Must-Have Skills for Leads (2 positions):
- Python & PySpark: Strong proficiency in both Python and PySpark (70% PySpark, 30% Java focus).
- Java: Solid understanding and experience in Java development.
Must-Have Skills for Other Engineers (3 positions):
- Python & PySpark: Strong proficiency in Python and PySpark.
Additional Essential Skills (for all positions):
- SQL: Strong SQL skills for data querying and manipulation.
- AWS: Extensive experience with AWS cloud services and its data-related offerings.
- Data Lake: Experience working with and building data lakes.
- Databricks (Plus): If mentioned on the resume, candidates must be able to articulate their experience with Databricks.
Responsibilities:
- Design, develop, and maintain data pipelines using PySpark and Java.
- Migrate data from legacy platforms to a new AWS-based platform.
- Write and optimize complex Spark transformations and SQL queries.
- Work collaboratively with data scientists and other stakeholders.

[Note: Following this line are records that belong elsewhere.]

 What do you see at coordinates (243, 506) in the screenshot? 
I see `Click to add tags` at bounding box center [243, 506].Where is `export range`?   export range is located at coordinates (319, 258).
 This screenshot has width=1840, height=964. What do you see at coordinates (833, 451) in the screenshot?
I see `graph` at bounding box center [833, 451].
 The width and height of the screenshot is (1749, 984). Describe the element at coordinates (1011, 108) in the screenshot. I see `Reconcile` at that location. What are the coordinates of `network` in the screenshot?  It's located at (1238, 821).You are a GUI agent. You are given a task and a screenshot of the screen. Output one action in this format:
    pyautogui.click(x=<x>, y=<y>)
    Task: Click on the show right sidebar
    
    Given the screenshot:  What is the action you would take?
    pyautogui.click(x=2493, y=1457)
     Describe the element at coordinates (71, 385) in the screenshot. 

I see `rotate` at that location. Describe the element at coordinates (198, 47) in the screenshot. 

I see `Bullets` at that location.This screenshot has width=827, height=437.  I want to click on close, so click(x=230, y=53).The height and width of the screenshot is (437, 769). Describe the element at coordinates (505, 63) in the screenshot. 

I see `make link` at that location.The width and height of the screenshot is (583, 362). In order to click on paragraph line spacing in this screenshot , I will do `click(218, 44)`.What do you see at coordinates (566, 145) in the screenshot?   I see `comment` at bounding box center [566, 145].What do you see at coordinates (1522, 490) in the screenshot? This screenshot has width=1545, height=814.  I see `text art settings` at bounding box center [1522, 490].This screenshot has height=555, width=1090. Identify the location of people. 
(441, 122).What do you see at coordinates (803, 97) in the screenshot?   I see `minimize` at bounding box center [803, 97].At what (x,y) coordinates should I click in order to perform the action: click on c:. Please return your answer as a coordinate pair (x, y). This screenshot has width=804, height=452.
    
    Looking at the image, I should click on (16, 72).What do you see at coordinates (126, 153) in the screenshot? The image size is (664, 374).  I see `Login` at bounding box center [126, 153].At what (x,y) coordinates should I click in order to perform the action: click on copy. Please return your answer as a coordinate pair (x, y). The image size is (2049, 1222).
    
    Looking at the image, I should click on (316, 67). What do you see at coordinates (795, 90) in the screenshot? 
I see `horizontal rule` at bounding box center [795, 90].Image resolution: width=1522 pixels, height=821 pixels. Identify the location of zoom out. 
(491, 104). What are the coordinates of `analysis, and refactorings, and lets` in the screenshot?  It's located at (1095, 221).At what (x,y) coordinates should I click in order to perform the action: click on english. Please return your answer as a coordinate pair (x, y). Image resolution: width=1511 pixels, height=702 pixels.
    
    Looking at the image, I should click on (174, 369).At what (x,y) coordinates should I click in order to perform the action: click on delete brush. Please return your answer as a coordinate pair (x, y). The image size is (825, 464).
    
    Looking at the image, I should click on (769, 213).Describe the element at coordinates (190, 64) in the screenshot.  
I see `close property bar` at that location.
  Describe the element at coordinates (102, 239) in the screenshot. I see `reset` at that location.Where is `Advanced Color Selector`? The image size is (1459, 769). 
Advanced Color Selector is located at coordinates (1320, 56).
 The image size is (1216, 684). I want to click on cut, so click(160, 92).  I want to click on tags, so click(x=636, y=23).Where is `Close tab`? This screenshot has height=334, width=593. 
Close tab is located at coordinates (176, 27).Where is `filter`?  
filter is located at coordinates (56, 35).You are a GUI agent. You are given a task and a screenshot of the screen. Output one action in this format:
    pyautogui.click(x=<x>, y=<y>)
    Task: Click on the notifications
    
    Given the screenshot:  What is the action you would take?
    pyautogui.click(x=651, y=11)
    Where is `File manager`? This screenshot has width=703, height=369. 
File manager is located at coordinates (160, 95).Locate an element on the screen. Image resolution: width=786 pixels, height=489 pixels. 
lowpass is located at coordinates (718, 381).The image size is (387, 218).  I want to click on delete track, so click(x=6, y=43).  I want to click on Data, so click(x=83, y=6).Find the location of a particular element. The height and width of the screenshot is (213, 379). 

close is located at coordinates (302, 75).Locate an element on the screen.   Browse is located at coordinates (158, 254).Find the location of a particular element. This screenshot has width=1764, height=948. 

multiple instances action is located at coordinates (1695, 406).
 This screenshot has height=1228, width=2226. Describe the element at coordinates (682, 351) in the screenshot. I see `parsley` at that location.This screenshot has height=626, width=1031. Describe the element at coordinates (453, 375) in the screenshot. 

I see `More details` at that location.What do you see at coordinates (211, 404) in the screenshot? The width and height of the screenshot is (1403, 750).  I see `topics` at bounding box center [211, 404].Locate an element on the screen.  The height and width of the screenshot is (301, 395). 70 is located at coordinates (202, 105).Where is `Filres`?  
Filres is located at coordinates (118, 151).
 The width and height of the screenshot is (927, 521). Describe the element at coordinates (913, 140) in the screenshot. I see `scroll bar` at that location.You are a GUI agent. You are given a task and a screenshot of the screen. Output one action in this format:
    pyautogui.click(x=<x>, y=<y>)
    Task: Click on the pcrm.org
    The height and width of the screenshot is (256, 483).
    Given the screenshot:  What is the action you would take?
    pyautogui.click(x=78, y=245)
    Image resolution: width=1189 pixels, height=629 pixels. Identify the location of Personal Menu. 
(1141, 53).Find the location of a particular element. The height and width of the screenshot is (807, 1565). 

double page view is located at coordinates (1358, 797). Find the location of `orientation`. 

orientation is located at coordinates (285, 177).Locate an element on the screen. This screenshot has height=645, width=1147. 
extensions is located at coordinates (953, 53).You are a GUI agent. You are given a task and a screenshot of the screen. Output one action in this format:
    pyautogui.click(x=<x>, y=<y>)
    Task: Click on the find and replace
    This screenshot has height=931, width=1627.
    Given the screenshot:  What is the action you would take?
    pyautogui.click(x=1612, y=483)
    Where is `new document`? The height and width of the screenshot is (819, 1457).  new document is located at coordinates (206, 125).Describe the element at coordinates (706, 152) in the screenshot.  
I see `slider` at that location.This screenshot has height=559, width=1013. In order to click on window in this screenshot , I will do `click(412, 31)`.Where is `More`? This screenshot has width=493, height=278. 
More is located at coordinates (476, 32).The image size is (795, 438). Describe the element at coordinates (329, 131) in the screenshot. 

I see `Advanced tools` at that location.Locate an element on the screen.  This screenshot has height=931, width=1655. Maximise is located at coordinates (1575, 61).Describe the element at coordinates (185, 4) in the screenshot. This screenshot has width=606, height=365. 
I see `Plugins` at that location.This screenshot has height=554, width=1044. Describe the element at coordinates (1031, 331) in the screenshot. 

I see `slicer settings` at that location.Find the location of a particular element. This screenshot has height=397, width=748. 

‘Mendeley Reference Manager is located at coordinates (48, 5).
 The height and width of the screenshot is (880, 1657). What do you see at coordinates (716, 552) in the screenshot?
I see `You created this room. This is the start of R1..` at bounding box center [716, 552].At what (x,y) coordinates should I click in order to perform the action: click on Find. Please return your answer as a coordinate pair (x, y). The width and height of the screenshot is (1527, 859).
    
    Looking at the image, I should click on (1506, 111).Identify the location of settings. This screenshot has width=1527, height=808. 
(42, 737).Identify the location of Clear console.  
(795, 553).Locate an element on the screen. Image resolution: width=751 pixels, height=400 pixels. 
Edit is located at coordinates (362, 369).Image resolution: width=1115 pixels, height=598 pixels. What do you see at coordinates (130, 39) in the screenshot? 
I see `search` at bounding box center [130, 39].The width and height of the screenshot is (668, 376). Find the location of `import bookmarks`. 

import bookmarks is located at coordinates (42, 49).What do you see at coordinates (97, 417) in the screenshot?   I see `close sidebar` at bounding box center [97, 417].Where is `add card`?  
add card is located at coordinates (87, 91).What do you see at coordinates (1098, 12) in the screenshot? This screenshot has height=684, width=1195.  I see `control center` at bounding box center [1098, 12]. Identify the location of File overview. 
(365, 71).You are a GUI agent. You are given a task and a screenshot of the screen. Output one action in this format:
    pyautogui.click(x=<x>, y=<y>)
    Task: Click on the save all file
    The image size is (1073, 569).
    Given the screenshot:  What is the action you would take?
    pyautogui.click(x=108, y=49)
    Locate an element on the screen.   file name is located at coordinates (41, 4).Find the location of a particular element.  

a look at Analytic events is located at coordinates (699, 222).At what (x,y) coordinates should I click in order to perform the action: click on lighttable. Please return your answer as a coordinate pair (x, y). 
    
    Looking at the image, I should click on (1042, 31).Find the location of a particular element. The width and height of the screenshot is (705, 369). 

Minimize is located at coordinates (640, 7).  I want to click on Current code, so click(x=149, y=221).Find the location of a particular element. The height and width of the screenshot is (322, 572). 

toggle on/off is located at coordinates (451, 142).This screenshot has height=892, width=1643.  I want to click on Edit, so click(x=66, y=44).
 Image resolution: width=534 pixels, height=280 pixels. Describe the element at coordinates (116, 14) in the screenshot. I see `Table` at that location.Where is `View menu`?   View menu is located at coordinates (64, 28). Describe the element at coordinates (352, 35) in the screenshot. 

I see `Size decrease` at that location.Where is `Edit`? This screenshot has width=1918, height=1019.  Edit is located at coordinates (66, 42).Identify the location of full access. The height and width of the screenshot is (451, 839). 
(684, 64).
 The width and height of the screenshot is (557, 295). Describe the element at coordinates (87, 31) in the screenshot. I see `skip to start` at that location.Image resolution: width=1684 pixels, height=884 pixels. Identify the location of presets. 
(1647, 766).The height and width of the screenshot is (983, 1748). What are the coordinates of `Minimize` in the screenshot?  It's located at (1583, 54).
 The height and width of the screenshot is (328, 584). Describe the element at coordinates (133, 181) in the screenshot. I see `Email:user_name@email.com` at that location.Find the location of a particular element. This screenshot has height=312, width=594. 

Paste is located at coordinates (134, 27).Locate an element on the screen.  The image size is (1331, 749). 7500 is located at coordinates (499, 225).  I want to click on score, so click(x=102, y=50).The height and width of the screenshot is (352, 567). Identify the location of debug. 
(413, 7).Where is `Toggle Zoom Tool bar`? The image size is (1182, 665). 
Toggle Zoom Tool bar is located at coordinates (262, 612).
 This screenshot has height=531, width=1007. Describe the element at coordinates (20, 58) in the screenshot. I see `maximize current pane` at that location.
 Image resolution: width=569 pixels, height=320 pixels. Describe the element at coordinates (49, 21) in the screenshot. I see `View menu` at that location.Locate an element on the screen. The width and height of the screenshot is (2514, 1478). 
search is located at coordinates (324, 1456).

- Ensure data quality, integrity, and security.
Qualifications:
- Strong understanding of Big Data concepts and technologies.
- Hands-on experience with data processing and transformation using PySpark.
- Proficiency in Python or Java development.
- Experience with AWS cloud services, especially those related to data storage and processing (e.g., S3, EMR, Redshift).
- Excellent problem-solving and communication skills.